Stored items
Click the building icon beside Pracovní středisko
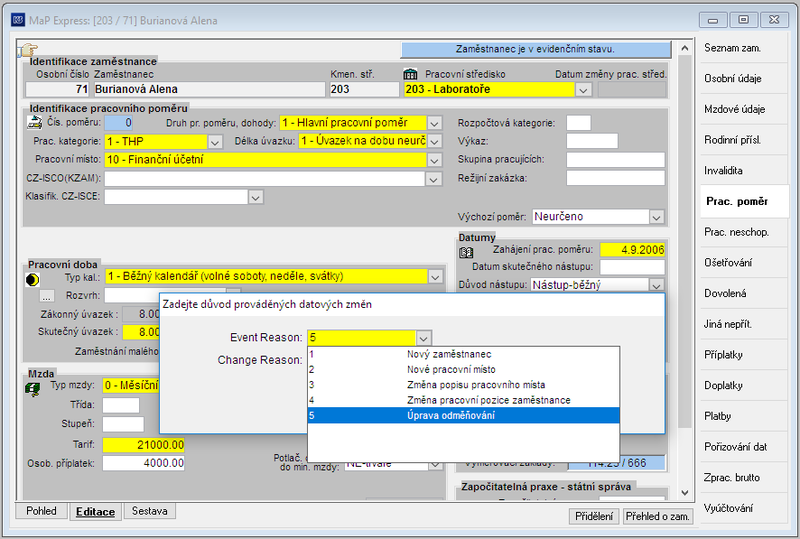Image resolution: width=800 pixels, height=539 pixels. pos(410,74)

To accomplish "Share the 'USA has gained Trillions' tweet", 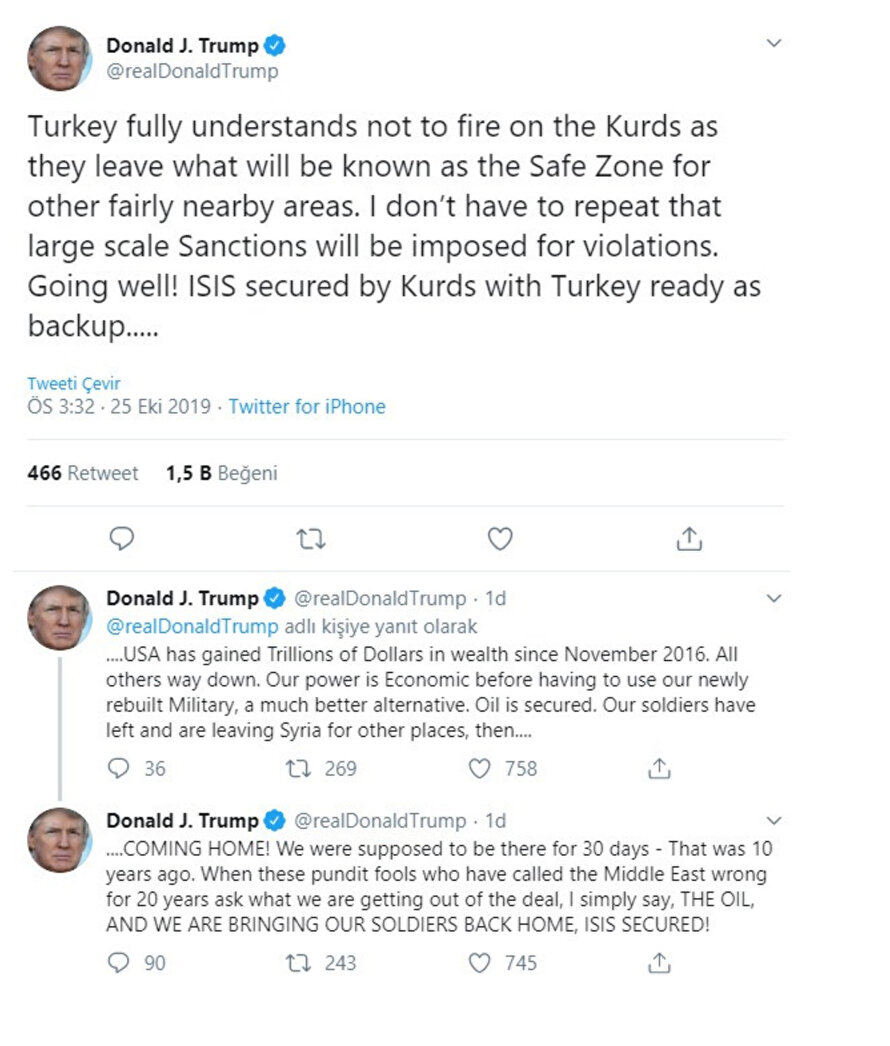I will (659, 768).
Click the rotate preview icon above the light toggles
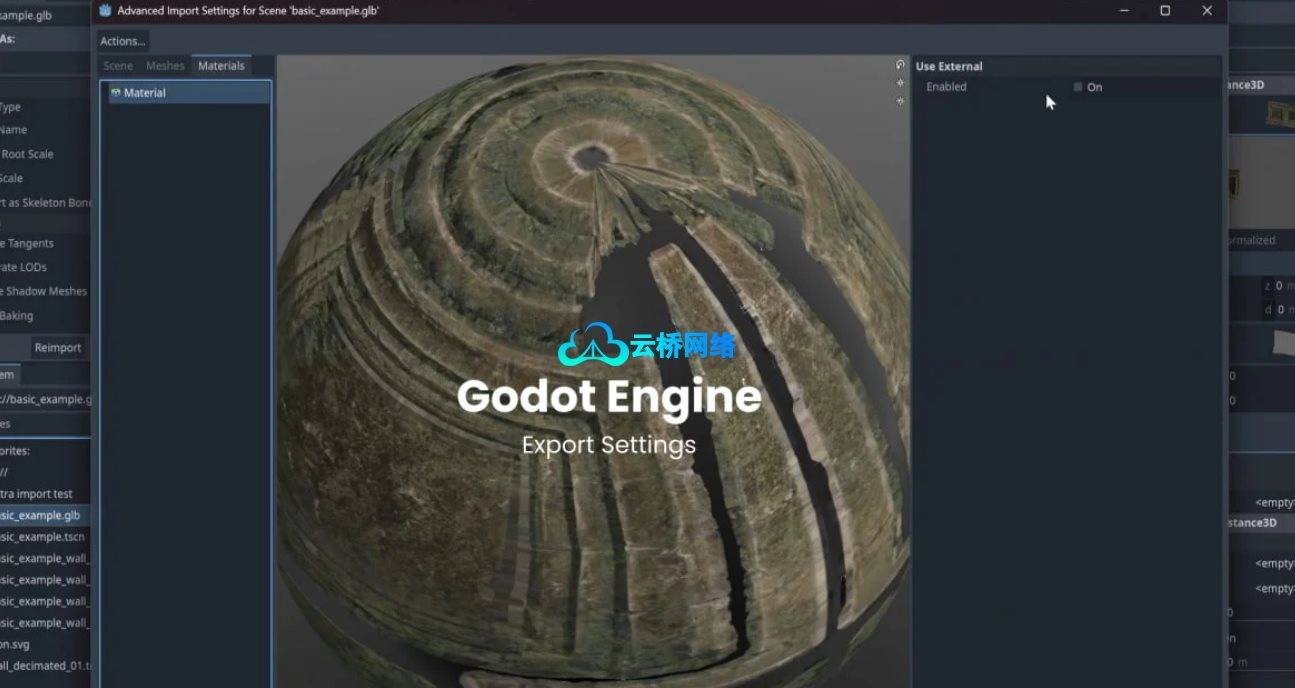 click(x=900, y=65)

WHAT YOU WILL DO
Word for word, write out each line from the one with "Click the rotate" through the end of the entries above, and omit any pictures.

ANSWER SECTION
Click the rotate preview icon above the light toggles
 click(x=900, y=65)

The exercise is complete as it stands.